FDA Adverse Event Injury Summary report: N

PUMP MMT-1780KPK 670G PATHWAY BLACK MG

MDR report key: 7901201 · Received September 24, 2018

Report

Report Number
2032227-2018-32396
Event Type
Injury
Date Received
September 24, 2018
Date of Event
September 1, 2018
Report Date
September 24, 2018
Manufacturer
MEDTRONIC PUERTO RICO OPERATIONS CO.
Product Code
OZP
UDI-DI
00763000090203
Adverse Event
Yes
Report Source
Manufacturer report
Reporter Location
IA, US
Reporter Occupation
OTHER

Narratives

Additional Manufacturer Narrative · 1

(B)(4).
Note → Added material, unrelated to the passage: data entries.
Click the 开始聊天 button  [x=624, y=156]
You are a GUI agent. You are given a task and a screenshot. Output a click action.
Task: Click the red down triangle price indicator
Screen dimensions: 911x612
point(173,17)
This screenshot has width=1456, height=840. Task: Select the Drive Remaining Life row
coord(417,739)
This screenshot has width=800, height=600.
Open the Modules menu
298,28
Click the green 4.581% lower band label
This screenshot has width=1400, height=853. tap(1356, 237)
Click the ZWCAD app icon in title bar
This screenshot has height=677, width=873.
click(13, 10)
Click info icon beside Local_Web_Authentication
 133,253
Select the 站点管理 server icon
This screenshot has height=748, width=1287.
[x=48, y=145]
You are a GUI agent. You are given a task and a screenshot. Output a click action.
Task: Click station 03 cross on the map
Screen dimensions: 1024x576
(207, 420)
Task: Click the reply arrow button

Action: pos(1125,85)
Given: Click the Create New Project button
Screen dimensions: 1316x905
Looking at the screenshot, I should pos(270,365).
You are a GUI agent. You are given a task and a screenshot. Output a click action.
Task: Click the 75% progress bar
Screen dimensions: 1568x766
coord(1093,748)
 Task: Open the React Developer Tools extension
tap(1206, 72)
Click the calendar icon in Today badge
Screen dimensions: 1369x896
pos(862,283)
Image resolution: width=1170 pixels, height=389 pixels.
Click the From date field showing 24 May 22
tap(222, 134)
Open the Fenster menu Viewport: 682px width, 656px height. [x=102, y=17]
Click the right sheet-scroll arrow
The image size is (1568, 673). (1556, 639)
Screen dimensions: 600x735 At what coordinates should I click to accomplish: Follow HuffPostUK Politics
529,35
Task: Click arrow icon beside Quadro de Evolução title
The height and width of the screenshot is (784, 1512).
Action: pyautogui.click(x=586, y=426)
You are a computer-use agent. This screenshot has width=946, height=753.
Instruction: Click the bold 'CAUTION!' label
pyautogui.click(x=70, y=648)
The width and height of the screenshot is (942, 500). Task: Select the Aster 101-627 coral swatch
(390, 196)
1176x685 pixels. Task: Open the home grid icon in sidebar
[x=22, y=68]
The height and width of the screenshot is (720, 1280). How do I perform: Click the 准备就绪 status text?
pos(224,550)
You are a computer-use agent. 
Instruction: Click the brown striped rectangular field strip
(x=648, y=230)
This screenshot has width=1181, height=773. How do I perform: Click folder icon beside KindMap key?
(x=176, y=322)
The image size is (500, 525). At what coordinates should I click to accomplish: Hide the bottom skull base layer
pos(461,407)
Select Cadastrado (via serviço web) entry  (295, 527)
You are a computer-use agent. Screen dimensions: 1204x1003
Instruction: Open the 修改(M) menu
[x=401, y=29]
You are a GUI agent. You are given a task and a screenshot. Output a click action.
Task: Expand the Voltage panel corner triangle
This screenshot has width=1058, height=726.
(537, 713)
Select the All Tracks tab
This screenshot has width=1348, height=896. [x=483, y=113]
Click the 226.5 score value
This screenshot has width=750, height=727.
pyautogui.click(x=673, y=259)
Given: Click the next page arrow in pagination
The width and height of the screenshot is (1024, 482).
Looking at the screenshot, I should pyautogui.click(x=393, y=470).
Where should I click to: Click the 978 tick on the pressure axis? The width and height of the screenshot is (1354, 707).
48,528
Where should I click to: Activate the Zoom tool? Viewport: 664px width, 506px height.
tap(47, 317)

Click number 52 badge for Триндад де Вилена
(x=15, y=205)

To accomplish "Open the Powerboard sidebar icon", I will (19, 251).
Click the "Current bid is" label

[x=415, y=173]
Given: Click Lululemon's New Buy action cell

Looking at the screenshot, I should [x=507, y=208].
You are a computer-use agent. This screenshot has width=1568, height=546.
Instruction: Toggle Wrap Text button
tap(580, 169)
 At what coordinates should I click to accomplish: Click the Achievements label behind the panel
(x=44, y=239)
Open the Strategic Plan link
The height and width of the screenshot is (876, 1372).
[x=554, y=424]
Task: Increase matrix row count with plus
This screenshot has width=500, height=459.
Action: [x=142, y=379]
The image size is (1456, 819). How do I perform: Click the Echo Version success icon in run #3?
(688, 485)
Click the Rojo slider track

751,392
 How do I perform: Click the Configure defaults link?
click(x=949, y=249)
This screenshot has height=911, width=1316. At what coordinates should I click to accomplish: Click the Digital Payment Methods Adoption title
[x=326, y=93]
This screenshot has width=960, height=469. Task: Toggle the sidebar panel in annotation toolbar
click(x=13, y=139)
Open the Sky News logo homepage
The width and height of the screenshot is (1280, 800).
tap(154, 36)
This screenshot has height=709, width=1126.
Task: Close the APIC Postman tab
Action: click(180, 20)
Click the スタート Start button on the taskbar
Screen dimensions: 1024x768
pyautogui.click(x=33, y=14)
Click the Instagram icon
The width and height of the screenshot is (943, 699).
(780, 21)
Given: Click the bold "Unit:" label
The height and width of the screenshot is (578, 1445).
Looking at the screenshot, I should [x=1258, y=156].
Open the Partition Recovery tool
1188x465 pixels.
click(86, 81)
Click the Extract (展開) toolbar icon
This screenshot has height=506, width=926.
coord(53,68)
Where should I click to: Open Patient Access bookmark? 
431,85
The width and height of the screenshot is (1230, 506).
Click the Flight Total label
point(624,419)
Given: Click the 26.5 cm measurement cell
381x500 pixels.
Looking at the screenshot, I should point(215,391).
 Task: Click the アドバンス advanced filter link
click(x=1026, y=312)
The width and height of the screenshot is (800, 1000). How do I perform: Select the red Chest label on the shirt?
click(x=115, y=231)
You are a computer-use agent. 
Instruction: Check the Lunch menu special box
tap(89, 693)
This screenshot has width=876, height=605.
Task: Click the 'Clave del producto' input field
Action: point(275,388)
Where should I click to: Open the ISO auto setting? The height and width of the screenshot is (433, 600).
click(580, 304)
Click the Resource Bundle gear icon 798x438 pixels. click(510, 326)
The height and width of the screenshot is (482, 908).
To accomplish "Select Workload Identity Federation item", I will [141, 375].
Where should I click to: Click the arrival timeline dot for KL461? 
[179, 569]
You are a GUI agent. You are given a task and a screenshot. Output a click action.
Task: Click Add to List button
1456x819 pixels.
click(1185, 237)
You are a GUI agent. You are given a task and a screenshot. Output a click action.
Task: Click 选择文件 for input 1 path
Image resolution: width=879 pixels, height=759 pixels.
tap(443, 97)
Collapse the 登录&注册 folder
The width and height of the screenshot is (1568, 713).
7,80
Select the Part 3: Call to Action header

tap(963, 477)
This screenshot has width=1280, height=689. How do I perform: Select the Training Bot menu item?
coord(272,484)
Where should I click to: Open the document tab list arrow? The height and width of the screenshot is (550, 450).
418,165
CURRENTLY IT IS UNKNOWN WHETHER OR NOT THE DEVICE MAY HAVE CAUSED OR CONTRIBUTED TO THE EVENT AS NO PRODUCT HAS BEEN RETURNED. NO CONCLUSION CAN BE DRAWN AT THIS TIME. WE THEREFORE CONSIDER THIS REPORT COMPLETE TO THE BEST OF OUR KNOWLEDGE.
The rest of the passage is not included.